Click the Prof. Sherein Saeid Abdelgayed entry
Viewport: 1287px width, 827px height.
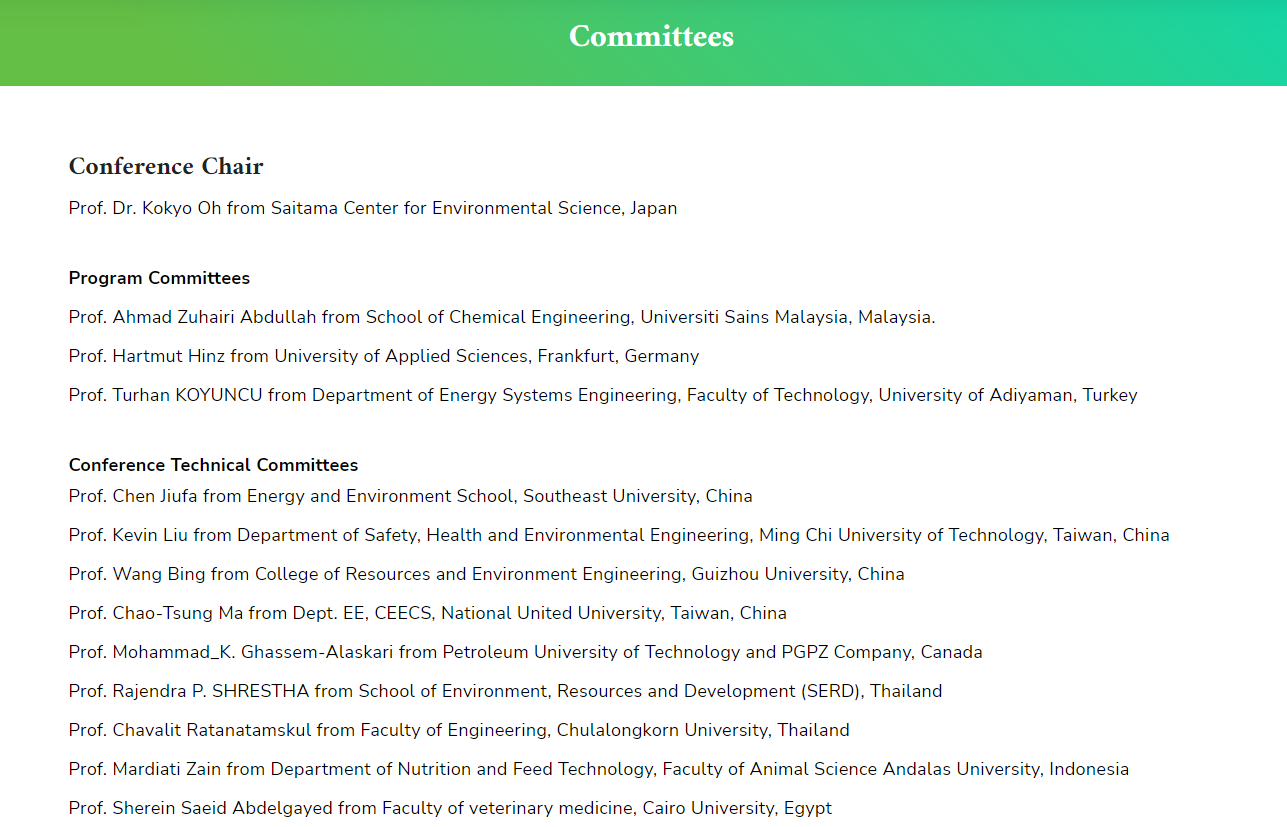pos(450,808)
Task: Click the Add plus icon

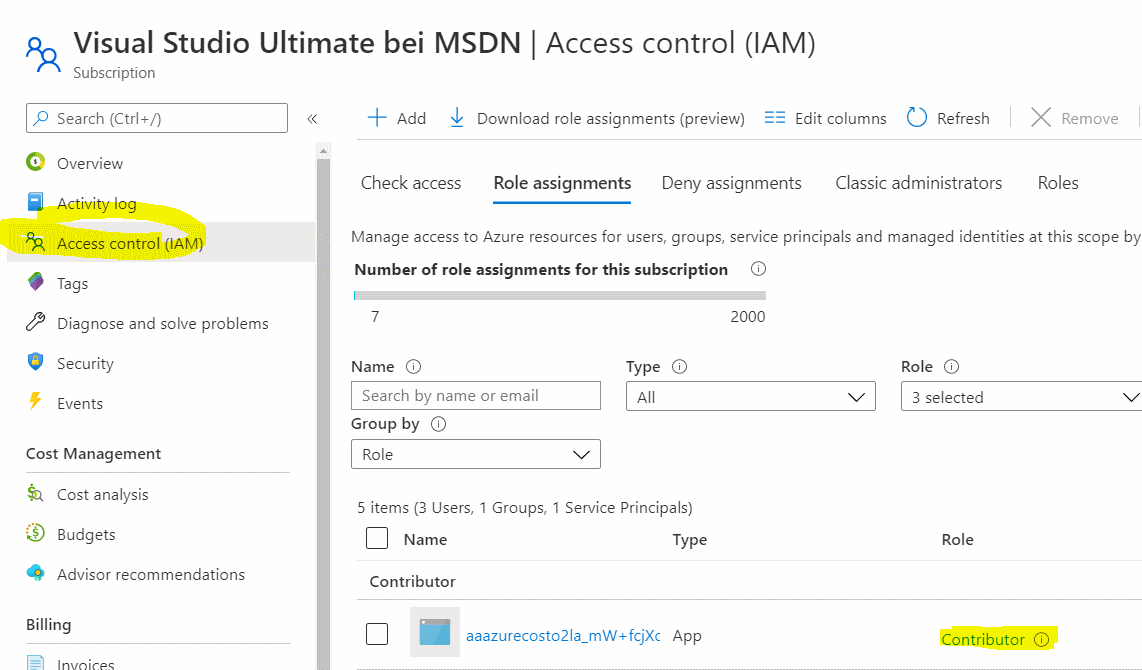Action: click(x=377, y=118)
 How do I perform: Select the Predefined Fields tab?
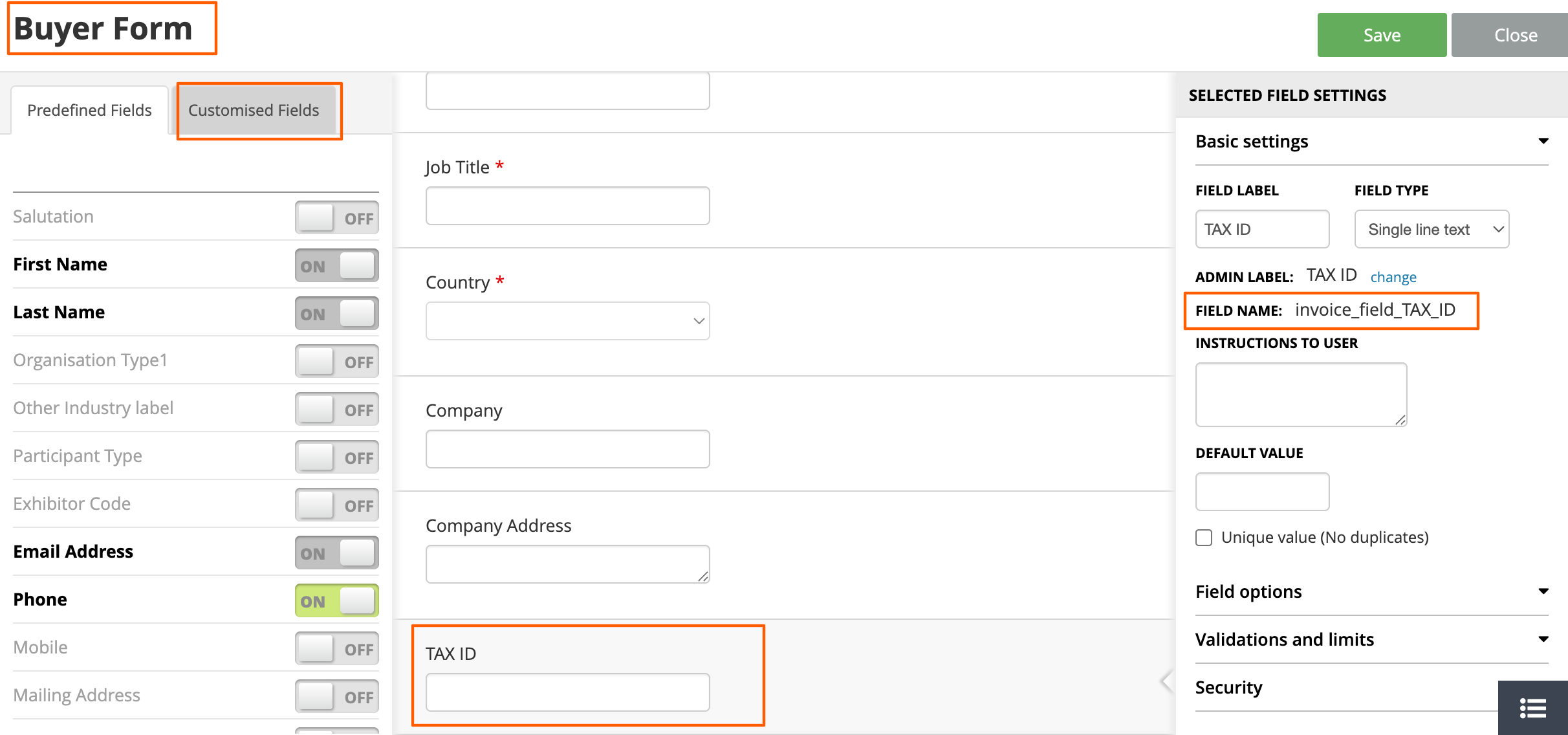89,111
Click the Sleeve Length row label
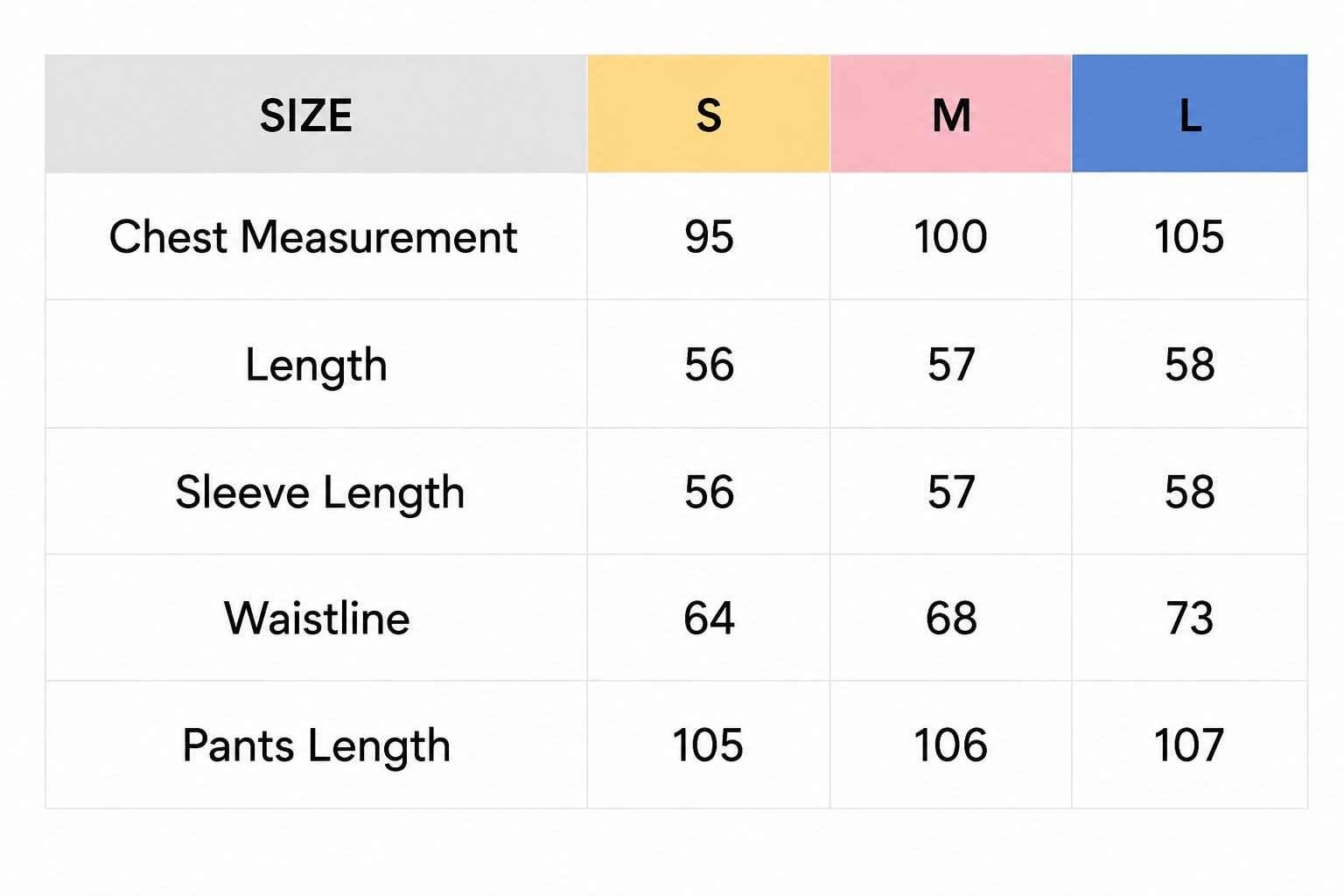Screen dimensions: 1344x896 click(319, 493)
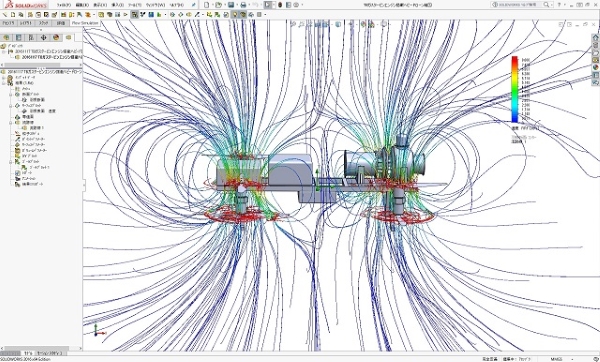
Task: Open the dropdown arrow next to search magnifier
Action: click(x=551, y=5)
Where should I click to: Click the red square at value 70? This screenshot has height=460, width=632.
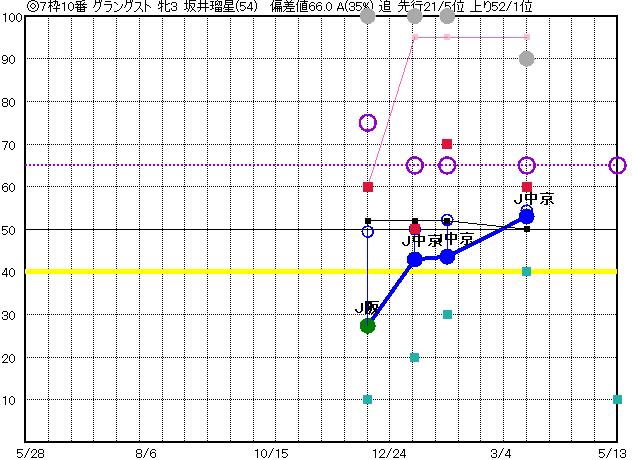coord(447,144)
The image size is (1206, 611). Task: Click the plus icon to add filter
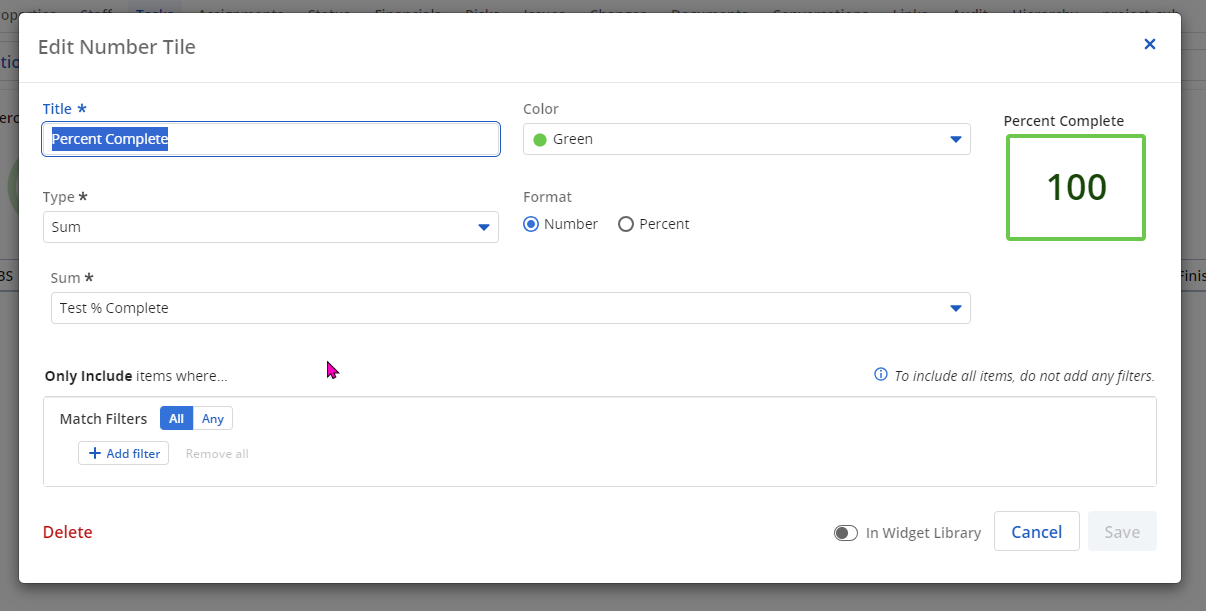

● ● ● ● ● ● ●

> TASK BRIEF:
Rewrite all the items above, swapping "plus icon" for "plus button" and leaving everything else unchanged. Leave the pictures out of your answer.

> SOLUTION FOR THIS EXERCISE:
Click the Prof. Sherein Saeid Abdelgayed entry
Viewport: 1287px width, 827px height.
pos(450,808)
Task: Click the Add plus button

Action: click(x=377, y=118)
 How do I perform: Select the Predefined Fields tab?
89,111
Click the Sleeve Length row label
Screen dimensions: 1344x896 click(319, 493)
Task: Open the dropdown arrow next to search magnifier
Action: click(x=551, y=5)
Where should I click to: Click the red square at value 70? This screenshot has height=460, width=632.
coord(447,144)
The image size is (1206, 611). Task: Click the plus button to add filter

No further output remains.